Hospital Central tem 22 atendimentos no primeiro dia de operação

Após 34 anos de espera, o Hospital Central de Alta Complexidade de Mato Grosso iniciou oficialmente suas operações nesta segunda-feira (19). O primeiro dia foi marcado pelo atendimento de 22 pacientes nas áreas de urologia e pediatria. Administrada pelo Hospital Einstein Israelita  a unidade tem a missão de absorver pacientes que aguardam na fila de regulação.

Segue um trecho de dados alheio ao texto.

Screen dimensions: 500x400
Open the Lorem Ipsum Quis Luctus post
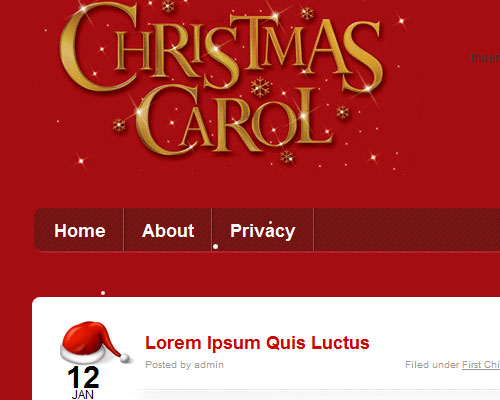click(x=257, y=343)

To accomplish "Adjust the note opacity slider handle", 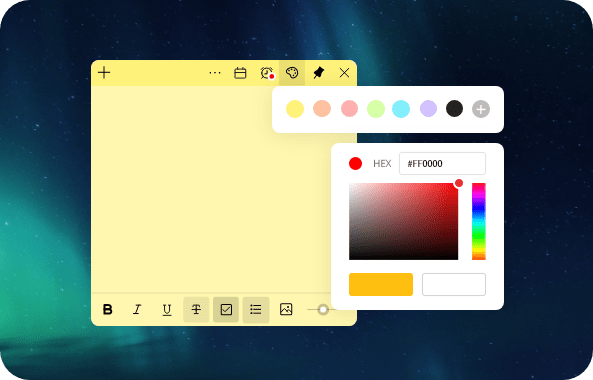I will coord(323,310).
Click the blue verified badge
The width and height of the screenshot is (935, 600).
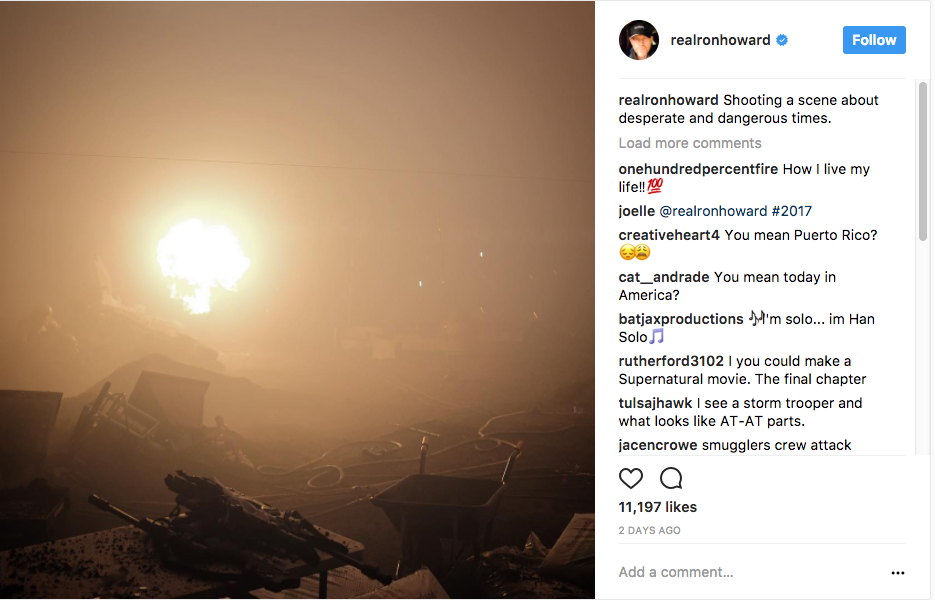782,40
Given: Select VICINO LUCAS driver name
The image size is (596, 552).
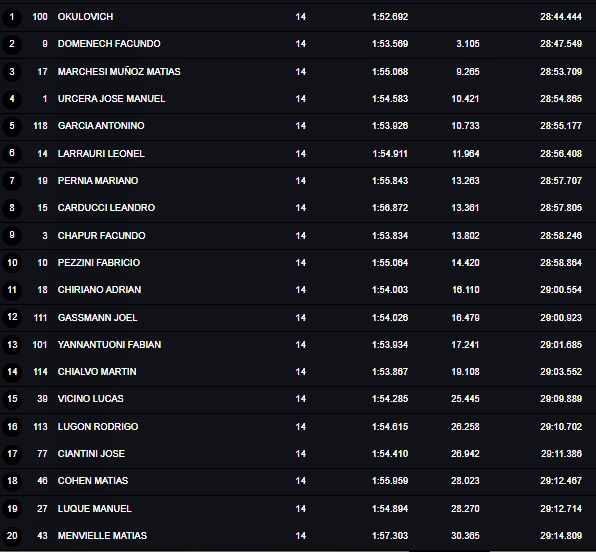Looking at the screenshot, I should (x=90, y=399).
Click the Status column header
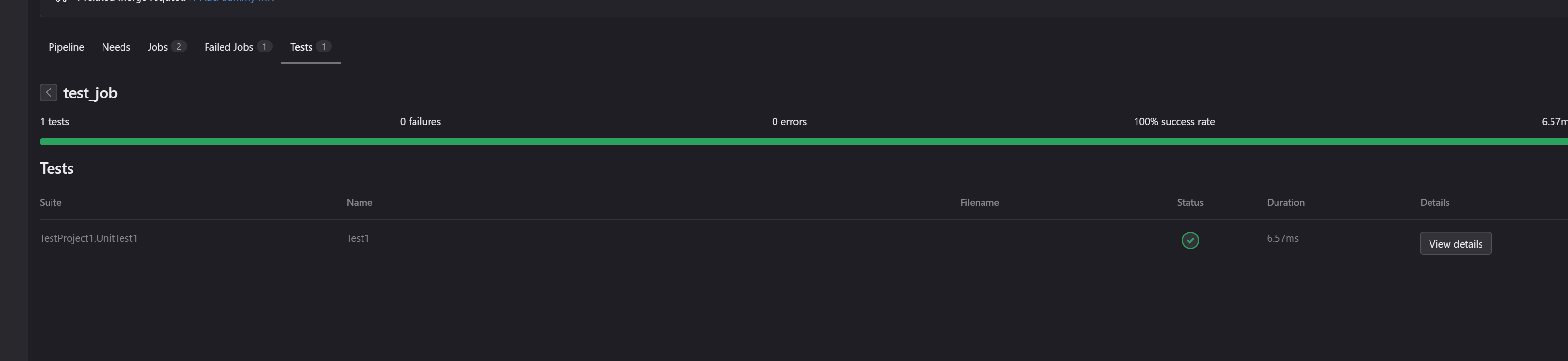 point(1190,202)
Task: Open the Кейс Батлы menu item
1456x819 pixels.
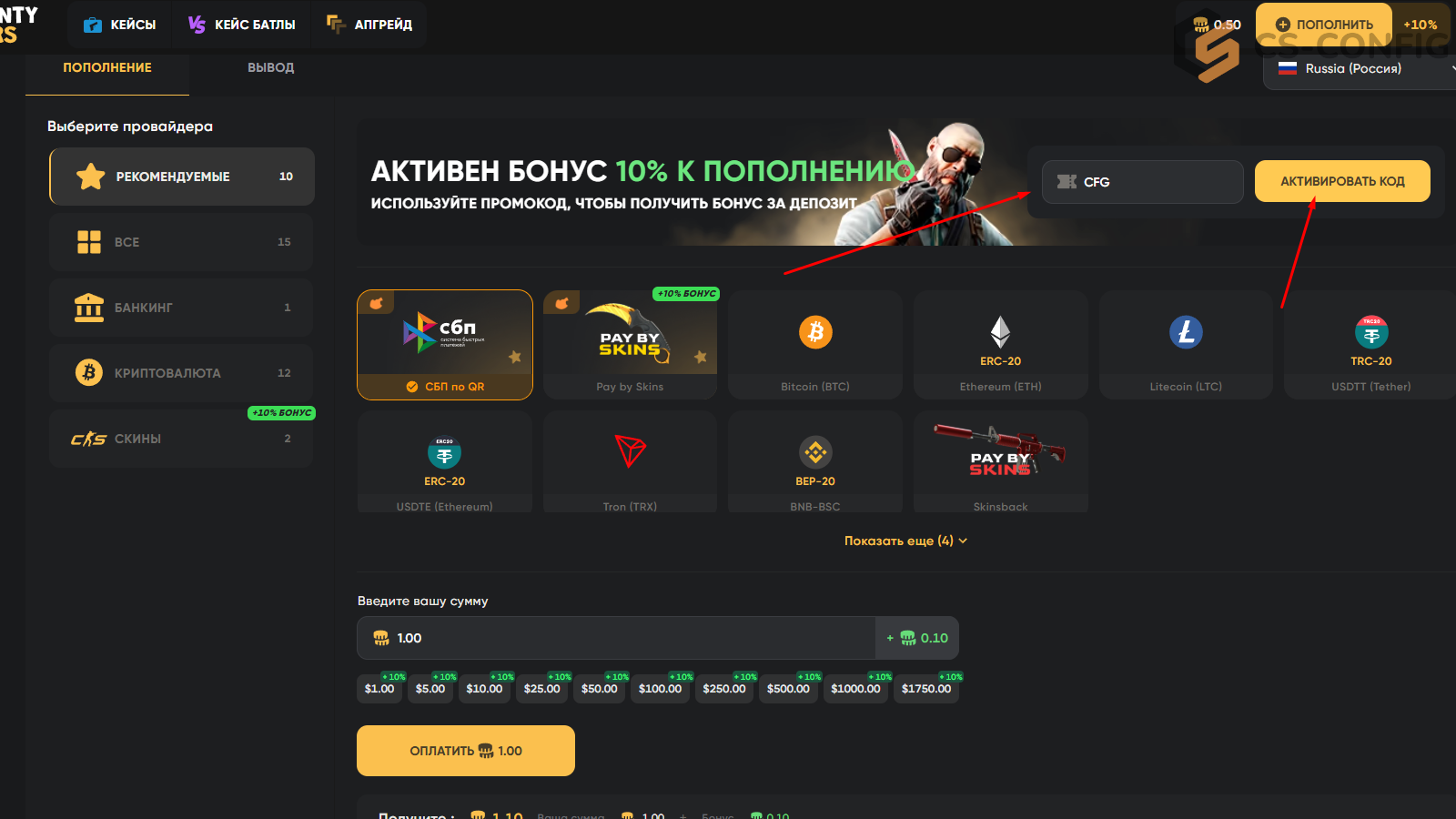Action: (x=242, y=25)
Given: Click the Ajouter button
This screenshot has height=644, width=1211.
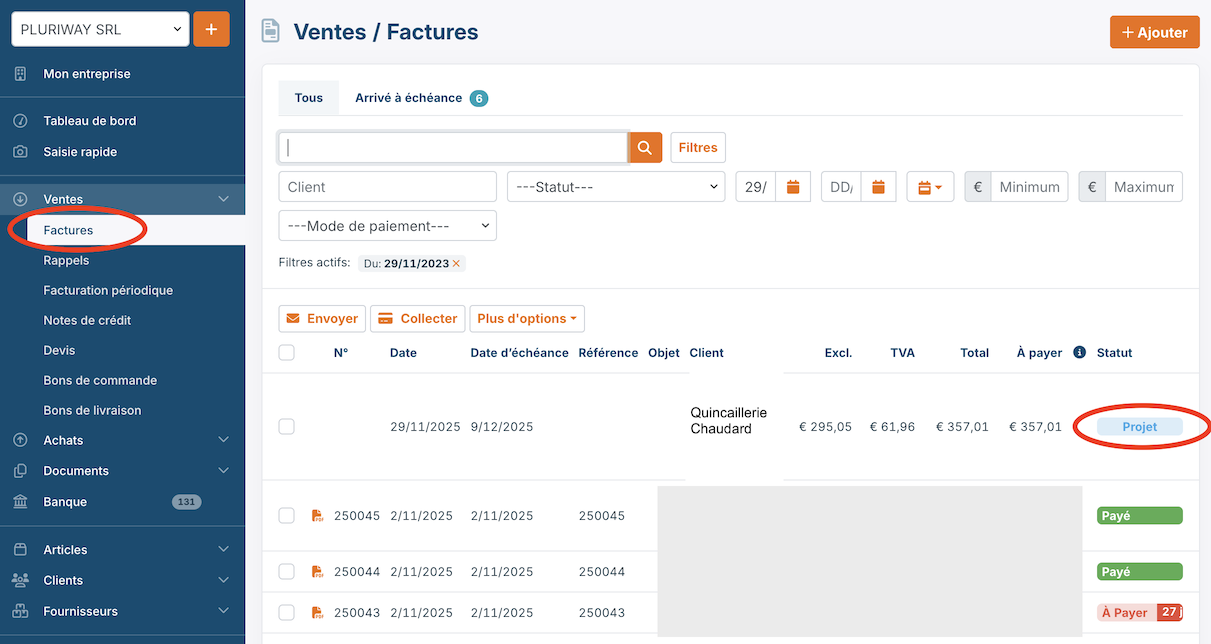Looking at the screenshot, I should pos(1154,32).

O secretário de Estado de Saúde, Gilberto Figueiredo, lembrou que o hospital não funcionará em sua capacidade máxima de imediato. A ativação será gradual, dividida em quatro fases, com previsão de estar 100% operacional em abril. Informação que já havia sido disonibilizada na entrega da obra em dezembro. 

Nesta primeira etapa, o foco está em consultas ambulatoriais e exames diagnósticos. O público prioritário inicial são adultos com problemas urológicos, especialmente de próstata, e crianças que necessitam de tratamento oncológico ou cirurgias ortopédicas.

“Temos pacientes aguardando há mais de um ano. O surgimento do Hospital Central vem para reduzir rapidamente essa fila. Em abril, teremos 1.700 servidores assistenciais e 350 médicos em uma megaestrutura”, afirmou.

COMO FUNCIONA O ATENDIMENTO?

Um ponto crucial reforçado pela diretora-geral da unidade, a enfermeira e gestora Alessandra Bokor, é que o Hospital Central é uma unidade de “porta fechada”. Isso significa que o cidadão não deve procurar o hospital diretamente em caso de urgência.

O paciente deve estar em acompanhamento por uma Unidade Básica de Saúde (UBS) ou Pronto Atendimento. A unidade de origem é responsável por inserir o encaminhamento no sistema de Regulação do Estado.

A Regulação entra em contato com o paciente por telefone para informar a data e o horário do agendamento no Hospital Central.

Bokor faz um apelo para que o atendimento aconteça, o paciente precisa ser encontrado.

“É super importante o cadastro atualizado na unidade básica para que o contato ocorra de forma rápida. No dia do atendimento, é obrigatório trazer o Cartão SUS e um documento com foto”, explicou a diretora.